New designs look pleasing to SLU community

Students and representatives from the administration reached a compromise at the forum on design changes to the Small Living Unit (SLU) residences.

Thomas Carlson-Reddig from Little Diversified Architectural Consulting led the forum on March 20, and shared schematics of the new SLU duplexes along Rowland Avenue. He also went through floor plans for the first duplex to be built on the corner of Rowland Avenue and Liberty Street.

The design is to have two SLUs in one building, or a SLUplex. However, each SLU will be self-contained with entrances to each only accessible from the outside.

The first of the SLUplexes is scheduled to begin construction by August, with students moving in fall 2016. However, the budget for these designs has not been finalized with a contractor.

“Right now we don’t know if we are in budget,” Carlson-Reddig said. “The next step is to look at the cost.”

He said the total allocated amount for this first project is $1.5 million, which should cover the cost, but if the budget exceeds this amount, they will protect the core project of the building first.

Based on feedback from the first forum, Carlson-Reddig said the designs were updated to focus on fostering community, having connection to outdoors, accessibility, comfort and sustainability and maintaining individuality and identity.

Junior Reilly Reynolds, the moderator of the Tree House said she was pleased with the new designs even though she had concerns with the original plans.

“I was a little bit concerned about how cookie cutter the houses looked at that time, and at the idea of internal bedrooms,” she said.  “The new designs are much more open, unique and I feel very positive about them in general.”

“As an environmentalist, I am hopeful that the architects will be true to what they are saying about maintaining and improving sustainability in all the houses,” Reynolds said.
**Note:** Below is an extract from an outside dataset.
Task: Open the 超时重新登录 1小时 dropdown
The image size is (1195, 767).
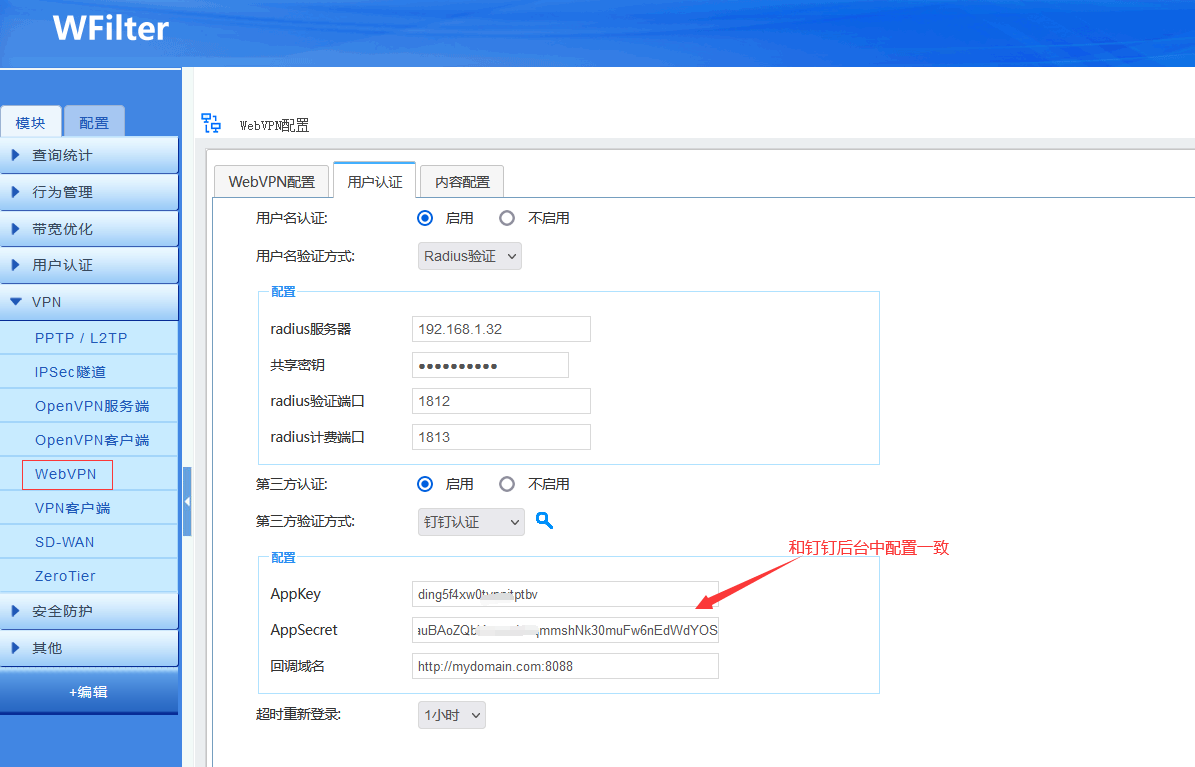Action: tap(451, 715)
The floor plans provide open dining and gathering spaces on the ground floor, as well as some bedrooms for accessibility. However, concerns were brought up about accessibility to the second level.

It was suggested to include a lift in the stairwell, but Carlson-Reddig said there are currently no plans to include it. One could be added later if needed.

Senior Alicia Brown, a member of the SAGE House, said she was concerned that not having the lift in the first place could discourage students with handicaps from even applying to live in the house.

Senior Meredith Harrison, also a member of SAGE, added that she wouldn’t want to live in a house where one could never go upstairs.

“I can’t imagine not being able to ever get upstairs,” she said. “You’re missing half the house.”

At the end of the meeting, Carlson-Reddig asked how everyone liked the new designs and the students responded with snaps and nods.

Junior Margot Reed, a member of Peace and Justice House, expressed her thanks for the architects being receptive to the needs and suggestions of the students.